The scene is a drawing-room of the Hotel de Paris Monte-Carlo.

Lady Mereston wants her brother Paradine Fouldes to stop her son Charles's affair with Lady Frederick: she is 15 years his senior, and in debt.

Lady Frederick tells the Admiral that her brother Gerald wants to marry his daughter Rose. The Admiral, knowing that Gerald is a gambler, disapproves.

Paradine Fouldes once had an affair with Lady Frederick. He has a long conversation with her about her possibly marrying Charles; saying "I'm going to play this game with my cards on the table," she replies "You're never so dangerous as when you pretend to be frank." Eventually Lady Frederick, saying "you've not seen my cards yet," produces love-letters from Charles's late father to a singer at the Folies Bergère. She invites Paradine to burn them, but he declines, saying "It's not fair to take an advantage over me like that. You'd bind my hands with fetters."

Captain Montgomerie asks Lady Frederick to marry him; Gerald later tells her that it was because he is in debt to Montgomerie.

===Act II===
The same scene as Act I.

Lady Frederick has found that her creditor has sold the debt, and does not know who now has it; this increases her anxiety. Fouldes suggests getting out of debt by selling him the love-letters (produced in Act I).

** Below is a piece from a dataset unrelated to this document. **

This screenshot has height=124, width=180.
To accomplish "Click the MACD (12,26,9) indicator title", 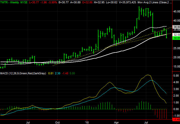I will coord(23,73).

Lady Frederick's dressmaker, to whom she owes money, comes in. Lady Frederick tells her she regards her as one of her best friends; flattered, the dressmaker refuses to accept the cheque she starts to write.

Montgomerie talks to Lady Frederick: it emerges that he has bought her debts. He says he wants to get into fashionable society; if she marries him, he will burn the bills and Gerald's IOU.

Charles tells Lady Mereston and Fouldes that he knows of Fouldes' affair with Lady Frederick – he thinks she did not really love him. When Lady Mereston produces a letter written by Lady Frederick which seems to show that she was someone's mistress. Charles believes her explanation of the letter, that there was no affair.

Lady Frederick burns the love-letters (produced in Act I), so she never has the temptation to use them. She says she wants nothing to do with Charles. But Charles asks her to marry him.

===Act III===
The scene is Lady Frederick's dressing room.

Charles arrives to hear Lady Frederick's answer, and is shown to her dressing room. She has her hair done by her maid, and makes up her face: this is her answer, she says, to his proposal; if she married him, she would have to continue trying to appear youthful.

The Admiral has given Gerald a cheque for the money owed to Montgomerie; his gambling debts settled, Gerald can marry Rose. The Admiral asks Lady Frederick to marry him. When Montgomerie comes in for the money she owes him, she prevaricates, saying she has already sent it. Eventually Fouldes gives Montgomerie a cheque to settle the debt.

Finally, Fouldes talks to Lady Frederick. He is glad she burnt the letters, which, he says, she did in spite of being provoked by his sister Lady Mereston; he says they should get married, and she consents.

==Epigrams==
Maugham wrote that an American manager "asked me to write in some more epigrams. He said it wanted gingering up. I went away, and in two hours wrote as well as I could twenty-four."

Among the epigrams in the play:
- Lady Mereston: "It's one of the injustices of fate that clothes only hang on a woman really well when she's lost every shred of reputation."
- Fouldes: "Common report is an ass whose long ears only catch its own braying."
- Lady Frederick: "When Greek meets Greek, then comes the tug of war." — a quotation from the 17th-century play The Rival Queens
- Fouldes: "There's no one so transparent as the person who thinks he's devilish deep."
- Fouldes: "The lover who's diffident is in a much worse way than the lover who protests."